Reading in February
It’s been an awful, irritating month. Which is to say I have not held up well against the rigors of the bitter, bitter cold come down from Canada this month. Yesterday, I cancelled both my classes because I was so behind in my grading; I didn’t of course say that in my emails to the students. I said that it was too cold outside for me to ask them to come to class. There were wind chills here of negative ten degrees. The cold therefore was true but wasn’t the real wasp banging at the window of my consciousness. It was a terror that I would never get ahead of the work, that I was trapped in it, buried in an avalanche of work I myself had asked them to produce, work which seemed to be dull, trivial, light. This is writing, I wanted to scream in all caps on many of their prose poems. Where is the poetry??? Where are your souls, your curiosity, your bravery, your fears, your loves, your minds???
Instead, I cancelled classes. One student wrote to say she wished her other students were as considerate about the weather.
It hasn’t helped that I feel, have felt very distant from my own sources of bravery, curiosity, and depth. I haven’t been able to even open a book of poetry for the last few months. Everything I read seems pushy, desperate for attention. I’m not sure that that’s even the right adjective. There seemed to be a lot of good but not quite exciting work being published, a lot of work that seems earnest but also feels almost brutally careerist. Does that make sense? I’m sure I’m projecting all sorts of unresolved anxieties onto other people’s work. But there it is. Even some work that seems playful has a sense of a kind of brutal careerism about it. Do all these poems we’re writing really need to be written? Or are we stuck now in a culture of always having to be “on”, always writing something, always working on projects? I worry that I’m giving too many assignments and prompts these days and not waiting enough in silence for silence to speak. Am I making myself and my students afraid of silence, discomfort, boredom?
My source of word-solace these frigid days has been the English writer Ronald Blythe, whose book Word from Wormingford: A Parish Year I originally thought I might want to use in my Writer’s Journal class. It’s a book of brief essays about his life in a rural English village. The essays are, as you might imagine, full of small moments, lovingly described eccentrics, and the life of a calm and gentle lay clergyman. Because it seems so removed from me, although very close to an ideal self I somewhere still dream of, it has been an escape from the rankled administratively nervous self I live in at the moment. His deliberately clear sentences have been slowly calming my thinking. His references to the poets he loves–John Clare, George Herbert, Thomas Traherne–and his devotion to a life of reading generally have been comforting my nerves.
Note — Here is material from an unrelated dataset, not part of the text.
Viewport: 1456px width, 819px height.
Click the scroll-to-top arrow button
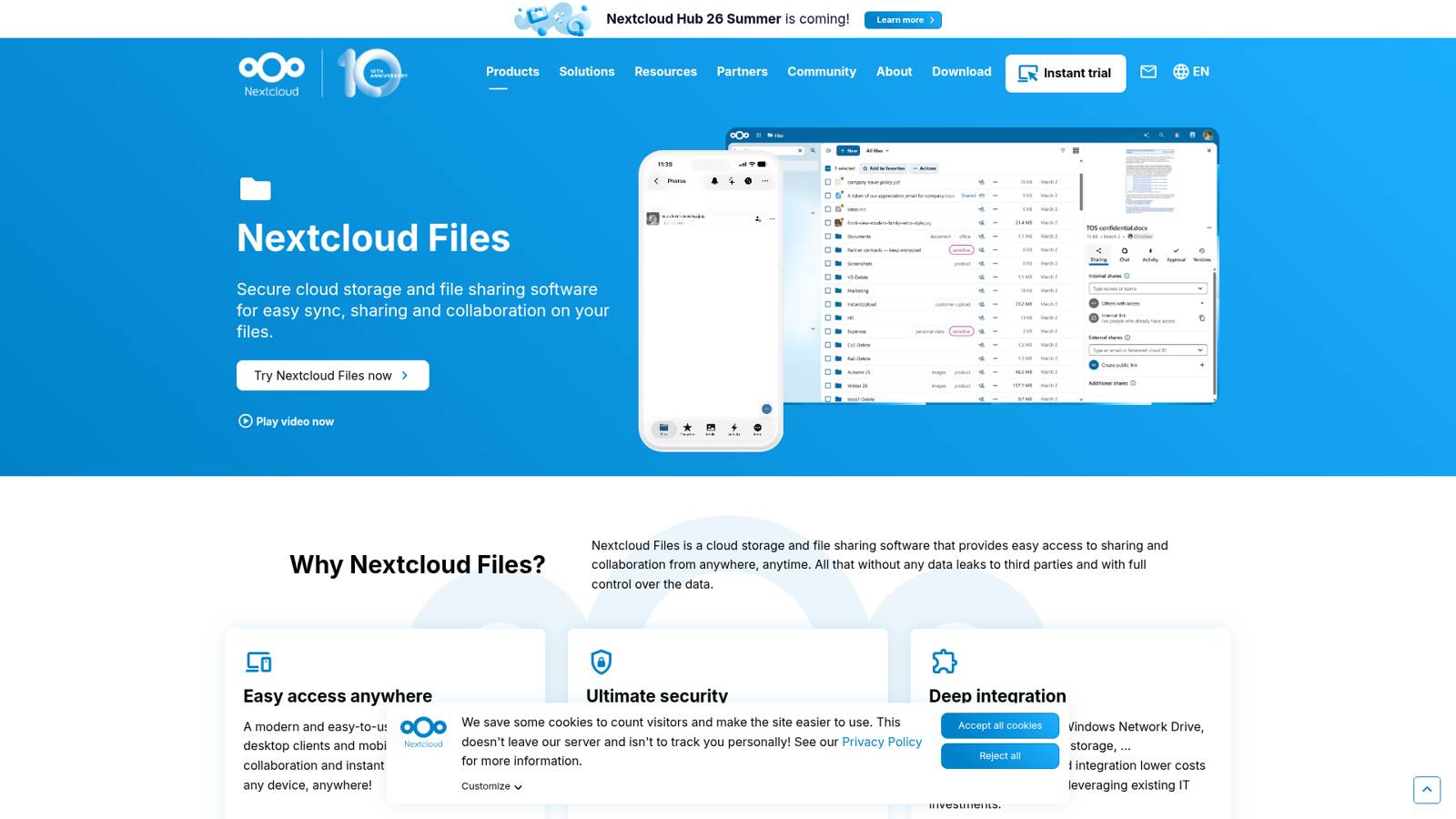point(1427,790)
This morning I read his book Under a Broad Sky, another collection of his essays, and I felt something like the old Spring of myself rise up again. In one essay, which revolves around Robert Burton’s The Anatomy of Melancholy, Blythe suggests that “If we are at all downcast, it is because we have ceased to love melancholy. There are those who drug themselves so that they can live on a high, and there are those who re-read wondrous books such as The Anatomy of Melancholy so that they can live on a low. Live richly, that is.” After criticizing some members of his own Anglican Church for not living up to the challenges of their calling, some of which might be uncomfortable and even hard, he writes
“Melancholic owls call all night across the river. Lying in bed at six in the morning, I listen to their cries. As did the early wakers in this same room, when Robert Burton was adding to his enchanting compendium. There is hard-to-reach dust on the beam above my head, and a trapped hornet beats against the window. I let it out into the owl universe.”
And there it is, the owl universe. Something in my consciousness settles strangely. Something I didn’t even know I had in me has been said.